I would be cautious to advocate these laws that strongly in the context of AI tools:

Companies and employees always make their decisions based on a risk/reward basis.

Sometimes a commercial contract (like Microsoft Copilot) is enough to cover your ass and to meet the needs of the regulator.

Even if the operator is exactly the same.

Laws are constraints to navigate, but if you are successful enough (ahem, rich) then they don’t apply to you.

At the moment what the EU wants is to make sure that in the long-term they can access your private information.

Realistically if you are in the EU you have more risks telling your darkest secrets to a EU-hosted model that the government will arrest you, than to a Chinese-model (who doesn’t collaborate).

EU Chat Control, is here to protect kids and protect you from terrorists; you don’t want to claim you support pedophiles right ?

So following these rules is always a matter of choice.

Respect and you will be stuck with your shitty Mistral and no privacy, not respect and you have your shiny Claude that you have to think what to input inside.

What is it with this new one line paragraph style?

EDIT: Needless to say I loath it and I don't know why.

I agree with you I could have made it more compact by making 1 point = 1 paragraph, sometimes it’s a bit difficult to cleanly articulate my ideas, and I try not to clean them up with GPT first in order to keep the original tone.

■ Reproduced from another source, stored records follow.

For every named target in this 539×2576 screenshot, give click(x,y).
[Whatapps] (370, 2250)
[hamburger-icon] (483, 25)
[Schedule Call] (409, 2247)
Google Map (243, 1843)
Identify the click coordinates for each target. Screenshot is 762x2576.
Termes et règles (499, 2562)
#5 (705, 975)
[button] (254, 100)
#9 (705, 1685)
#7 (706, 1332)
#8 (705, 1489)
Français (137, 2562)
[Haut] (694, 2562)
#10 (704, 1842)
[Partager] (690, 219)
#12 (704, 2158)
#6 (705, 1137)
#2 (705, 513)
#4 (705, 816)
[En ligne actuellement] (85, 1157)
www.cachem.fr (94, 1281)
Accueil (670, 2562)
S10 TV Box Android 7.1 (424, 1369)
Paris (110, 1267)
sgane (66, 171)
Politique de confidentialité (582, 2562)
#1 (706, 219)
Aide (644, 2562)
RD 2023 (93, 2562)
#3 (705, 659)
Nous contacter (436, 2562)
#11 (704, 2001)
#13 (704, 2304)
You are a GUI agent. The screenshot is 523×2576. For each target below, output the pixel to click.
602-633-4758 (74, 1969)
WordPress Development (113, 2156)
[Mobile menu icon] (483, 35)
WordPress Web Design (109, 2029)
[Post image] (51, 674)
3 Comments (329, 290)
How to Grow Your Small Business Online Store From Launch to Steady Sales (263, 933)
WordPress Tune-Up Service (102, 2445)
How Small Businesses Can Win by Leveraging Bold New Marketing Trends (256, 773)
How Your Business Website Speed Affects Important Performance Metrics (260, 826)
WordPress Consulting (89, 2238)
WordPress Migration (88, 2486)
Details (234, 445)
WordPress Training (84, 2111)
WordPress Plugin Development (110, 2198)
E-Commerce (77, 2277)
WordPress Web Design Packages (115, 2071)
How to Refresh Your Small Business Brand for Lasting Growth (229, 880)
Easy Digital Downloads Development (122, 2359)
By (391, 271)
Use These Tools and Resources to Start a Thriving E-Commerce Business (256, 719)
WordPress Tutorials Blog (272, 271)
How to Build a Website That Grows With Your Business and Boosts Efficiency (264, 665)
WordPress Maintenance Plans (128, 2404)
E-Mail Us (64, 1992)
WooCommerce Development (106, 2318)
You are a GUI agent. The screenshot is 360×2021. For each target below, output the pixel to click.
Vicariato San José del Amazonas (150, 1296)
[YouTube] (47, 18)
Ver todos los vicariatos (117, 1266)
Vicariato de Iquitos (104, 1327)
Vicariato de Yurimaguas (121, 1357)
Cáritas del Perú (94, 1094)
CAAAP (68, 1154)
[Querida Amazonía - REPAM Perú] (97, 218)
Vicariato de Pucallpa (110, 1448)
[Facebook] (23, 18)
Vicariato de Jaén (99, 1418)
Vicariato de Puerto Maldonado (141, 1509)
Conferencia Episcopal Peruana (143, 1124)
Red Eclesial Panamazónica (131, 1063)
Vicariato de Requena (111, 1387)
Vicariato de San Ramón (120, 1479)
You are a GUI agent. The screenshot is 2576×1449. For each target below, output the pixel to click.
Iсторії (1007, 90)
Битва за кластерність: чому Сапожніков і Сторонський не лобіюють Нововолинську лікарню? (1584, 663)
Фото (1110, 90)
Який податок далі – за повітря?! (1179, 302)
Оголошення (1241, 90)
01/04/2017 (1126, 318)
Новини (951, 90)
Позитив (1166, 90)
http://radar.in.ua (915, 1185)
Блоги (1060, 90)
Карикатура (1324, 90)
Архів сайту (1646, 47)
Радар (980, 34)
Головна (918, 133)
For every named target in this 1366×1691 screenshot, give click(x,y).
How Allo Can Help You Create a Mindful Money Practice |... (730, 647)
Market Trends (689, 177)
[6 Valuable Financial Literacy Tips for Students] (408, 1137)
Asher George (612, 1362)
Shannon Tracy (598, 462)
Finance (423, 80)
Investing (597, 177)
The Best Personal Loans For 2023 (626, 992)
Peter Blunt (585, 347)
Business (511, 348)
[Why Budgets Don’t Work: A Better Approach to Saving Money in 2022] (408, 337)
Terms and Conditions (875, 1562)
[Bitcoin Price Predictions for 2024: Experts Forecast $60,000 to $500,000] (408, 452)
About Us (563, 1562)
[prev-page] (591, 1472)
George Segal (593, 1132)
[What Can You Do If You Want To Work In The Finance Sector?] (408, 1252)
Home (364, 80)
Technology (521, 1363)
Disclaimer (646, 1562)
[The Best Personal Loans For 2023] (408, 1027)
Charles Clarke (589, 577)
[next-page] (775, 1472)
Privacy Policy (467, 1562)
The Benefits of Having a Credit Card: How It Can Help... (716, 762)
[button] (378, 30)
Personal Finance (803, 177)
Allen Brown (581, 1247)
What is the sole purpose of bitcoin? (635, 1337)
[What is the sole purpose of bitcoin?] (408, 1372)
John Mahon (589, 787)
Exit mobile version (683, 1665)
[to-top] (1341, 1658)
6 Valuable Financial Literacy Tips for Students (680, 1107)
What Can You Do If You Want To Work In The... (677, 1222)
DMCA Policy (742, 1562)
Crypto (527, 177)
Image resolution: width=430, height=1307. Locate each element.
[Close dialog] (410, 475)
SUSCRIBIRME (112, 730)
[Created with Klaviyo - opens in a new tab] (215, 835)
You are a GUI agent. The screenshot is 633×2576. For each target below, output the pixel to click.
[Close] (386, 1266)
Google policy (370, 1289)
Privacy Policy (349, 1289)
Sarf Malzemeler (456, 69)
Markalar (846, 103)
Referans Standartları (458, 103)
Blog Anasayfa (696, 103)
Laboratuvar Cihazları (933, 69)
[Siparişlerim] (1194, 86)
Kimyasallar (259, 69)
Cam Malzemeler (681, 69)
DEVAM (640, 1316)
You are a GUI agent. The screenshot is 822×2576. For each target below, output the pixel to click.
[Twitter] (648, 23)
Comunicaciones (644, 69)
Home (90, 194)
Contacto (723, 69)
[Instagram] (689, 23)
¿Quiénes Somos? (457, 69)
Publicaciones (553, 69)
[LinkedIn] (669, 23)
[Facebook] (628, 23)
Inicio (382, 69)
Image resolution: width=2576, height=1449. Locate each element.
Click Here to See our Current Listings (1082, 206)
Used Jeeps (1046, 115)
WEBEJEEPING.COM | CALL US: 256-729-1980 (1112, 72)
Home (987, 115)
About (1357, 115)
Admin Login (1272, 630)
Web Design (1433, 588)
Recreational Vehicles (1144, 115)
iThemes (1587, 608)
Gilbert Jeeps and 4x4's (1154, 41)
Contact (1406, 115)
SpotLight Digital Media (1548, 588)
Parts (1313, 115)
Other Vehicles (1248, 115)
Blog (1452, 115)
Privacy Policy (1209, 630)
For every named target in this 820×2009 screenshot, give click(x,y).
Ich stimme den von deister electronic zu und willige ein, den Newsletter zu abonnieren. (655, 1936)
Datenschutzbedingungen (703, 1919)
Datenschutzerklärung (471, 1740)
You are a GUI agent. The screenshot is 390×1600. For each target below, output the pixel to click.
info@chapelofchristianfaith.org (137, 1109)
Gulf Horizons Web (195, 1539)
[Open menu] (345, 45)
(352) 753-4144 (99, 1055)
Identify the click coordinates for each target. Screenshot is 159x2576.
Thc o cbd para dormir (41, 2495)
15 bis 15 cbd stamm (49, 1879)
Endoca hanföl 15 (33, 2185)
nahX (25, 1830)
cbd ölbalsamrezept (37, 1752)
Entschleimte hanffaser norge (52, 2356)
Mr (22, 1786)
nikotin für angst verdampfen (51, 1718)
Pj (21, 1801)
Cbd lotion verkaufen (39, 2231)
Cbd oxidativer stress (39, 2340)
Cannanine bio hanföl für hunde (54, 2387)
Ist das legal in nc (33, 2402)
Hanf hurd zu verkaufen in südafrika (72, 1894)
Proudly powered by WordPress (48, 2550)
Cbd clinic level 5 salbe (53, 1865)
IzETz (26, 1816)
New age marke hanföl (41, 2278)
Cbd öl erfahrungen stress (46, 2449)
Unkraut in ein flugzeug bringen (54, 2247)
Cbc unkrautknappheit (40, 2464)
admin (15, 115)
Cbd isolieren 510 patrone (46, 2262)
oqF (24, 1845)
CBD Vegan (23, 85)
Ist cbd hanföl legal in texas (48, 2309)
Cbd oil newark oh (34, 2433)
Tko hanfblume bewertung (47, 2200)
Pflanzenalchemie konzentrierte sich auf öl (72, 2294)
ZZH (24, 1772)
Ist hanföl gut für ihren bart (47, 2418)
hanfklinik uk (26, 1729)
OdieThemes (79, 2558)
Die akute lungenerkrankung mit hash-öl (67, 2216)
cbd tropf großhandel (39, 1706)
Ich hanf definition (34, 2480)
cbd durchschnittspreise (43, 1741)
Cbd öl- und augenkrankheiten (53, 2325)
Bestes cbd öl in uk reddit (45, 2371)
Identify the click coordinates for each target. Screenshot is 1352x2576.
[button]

For the not liking it part, I guess that if someone writes a long text, there are more chances to find at least a point of disagreement than a very short sentence

It depends heavily on what type of data though. As far as I understand if you have no PII or anything close to it you are mostly safe - especially if it's customer data but aggregated.
You’re brushing too broad a stroke GDPR only affects personal information. There’s plenty of sensitive business information that is not covered by GDPR - for example per business customer revenue data - that is legal to put into an AI tool but your employer may not want you to.
> business customer revenue data

Usually this would require the respective customer to agree to sharing that data with a third party.

But the normalisation of copying and pasting internal data into external tools is a recipe for complete disaster.

I'd be surprised if there weren't already phishing attacks that work by pretending to be a LLM.